Die meisten meiner Lieder entstanden immer dann, wenn es mir nicht besonders gut ging. Diese Tatsache teile ich vermutlich mit vielen anderen kreativ tätigen Menschen. Ein Problem war das allerdings nie, vielmehr diente mir das Schreiben von Songs schon immer irgendwie zur Selbsttherapie. Wenn ich in solchen Situationen einen Song schrieb, zwang mich dies immer zu besonders zielgerichtetem Nachdenken. Und siehe da, plötzlich erschien mir manches mal eine Sache danach in einem ganz anderen Licht. Das es aber auch ganz anders gehen kann, zeigt einmal mehr eindrucksvoll das vergangene Wochenende, denn mir ist schon wieder auf ganz wundersame Weise ein neuer Song zugeflogen.

Roger Cicero
Der unvergleichliche Roger Cicero

Vor einigen Jahren besuchte ich einmal ein Livekonzert mit dem unglaublich guten Roger Cicero. Begleitet von einer Big-Band, deren musikalische Bandbreite und Qualität schier unglaublich war, gelang es Roger scheinbar mühelos, sich trotz der fetten Bläsersätze perfekt mit seinem Gesang einzubringen. Dazu noch intelligente deutsche Texte, Musikerherz, was willst du mehr? Obwohl ich das Cicero-Album „Männersachen“ schon im Vorfeld des Konzerts rauf und runter gehört habe, kann man eines über diesen Abend sagen: Meine Begeisterung für moderne Swingmusik wurde genau auf diesem Konzert geboren. Aber eines war ebenfalls im selben Augenblick klar: In diese musikalischen Höhen wirst du niemals kommen, dazu ist dein eigener musikalischer Horizont zu begrenzt. Oder um die Sache auf den Punkt zu bringen: Dazu bist du zu schlecht.

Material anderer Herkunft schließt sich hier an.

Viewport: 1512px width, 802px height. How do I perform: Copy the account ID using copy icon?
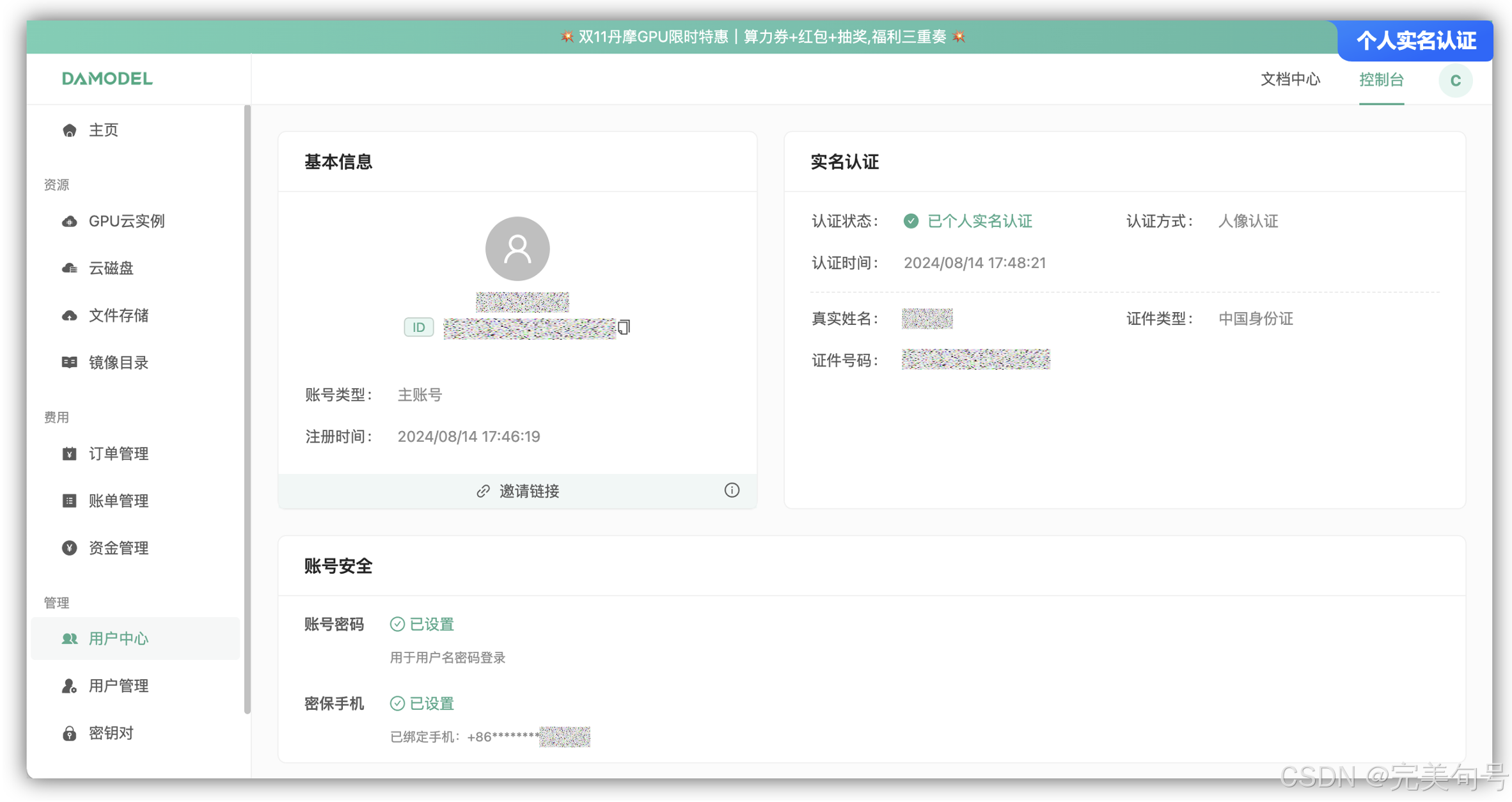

Dennoch habe ich mich immer mal wieder an einem eigenen Stück dieser Musikrichtung versucht. Herausgerkommen ist dabei aber nichts, was man hier vorspielen könnte. Oder irgendwo. Mittlerweile habe ich, dank einer herzensguten Lehrerin mit einer Engelsgeduld, zwar die ersten zaghaften Gehversuche auf dem Saxophon gemacht, die Welt der Noten, vor allem aber die Umsetzung von dem, was da notiert ist, will mir immer noch nicht in den Kopf. Ob ich nun Noten lese, oder aber chinesische Schriftzeichen – Der Effekt ist der gleiche. Es will sich einfach kein konkretes Bild in meinem alten Gehirn abzeichnen. Dies scheint mir das Los des Autodidakten zu sein. Oder ich bin schon zu alt für das Erlernen derlei komplexer Dinge. Und natürlich habe ich auch schon mal versucht, ordentliche Bläser-Sounds auf dem Keyboard hinzubekommen, aber das ist auch immer so eine Sache. Es geht eben nichts über live gespielte Bläser.

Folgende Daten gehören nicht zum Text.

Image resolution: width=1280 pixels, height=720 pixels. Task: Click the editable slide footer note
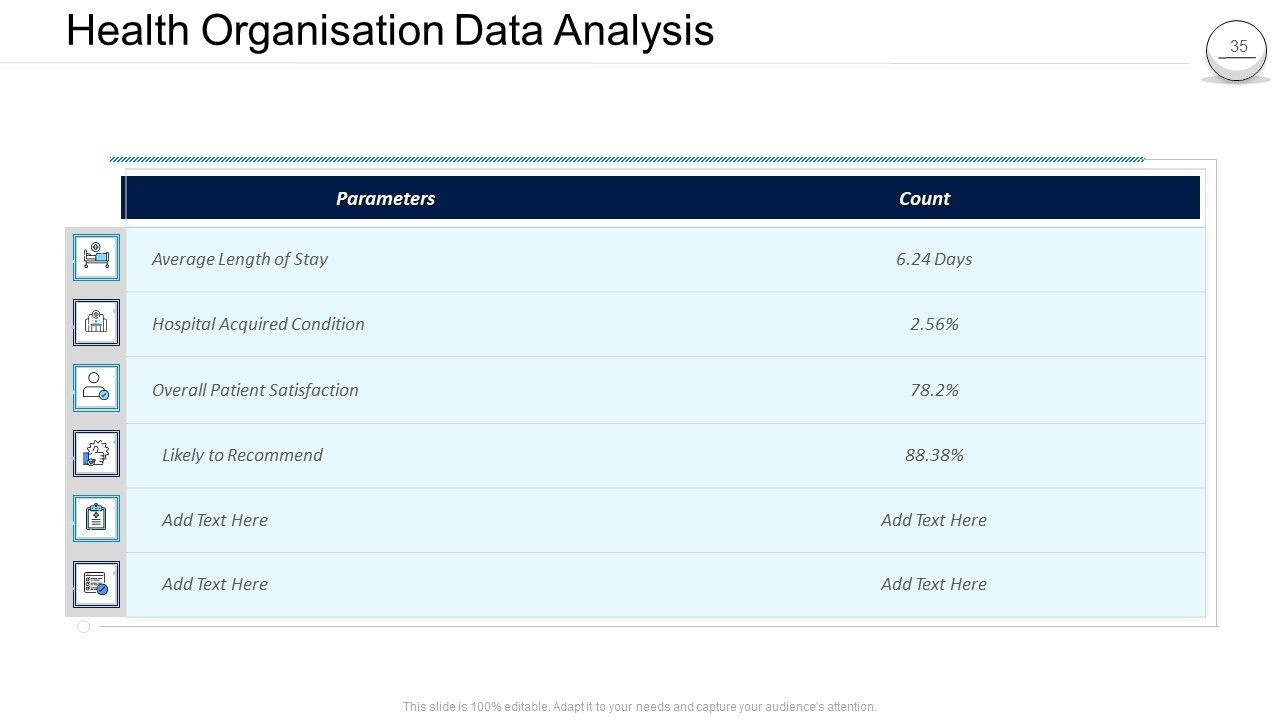point(640,707)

Und genau hier kam mir der Zufall zur Hilfe. Ich konnte eine CD erwerben, auf der live gespielte Bläser-Samples zu hören waren, also dachte ich mir: Was soll’s, versuchen wir es noch einmal. Kaum zu glauben, schon nach etwa einer Stunde hatte ich einen ersten Entwurf für ein neues Stück fertig, die kreativen Säfte flossen wie verrückt. Einige erste Zeilen Text waren auch schnell geschrieben, hierbei kam mir meine Übung im kreativen Schreiben einmal mehr sehr gelegen, heißen Dank, Frau Müller-Ziethoff (Anmerkung des Autoren: Meine geliebt-gehasste Deutschlehrerin Ulrike Müller-Ziethoff, die anscheinend schon damals wusste, was einmal aus mir werden sollte). Entstanden ist am Ende der Titel „Viel zu lange her“, der ausnahmsweise keinerlei Bezug zu tatsächlichen Ereignissen in meinem Leben hat. Einfach nur deshalb, weil das Schreiben von Songs Spaß macht. Und daher nun ohne weitere Umschweife zum Song.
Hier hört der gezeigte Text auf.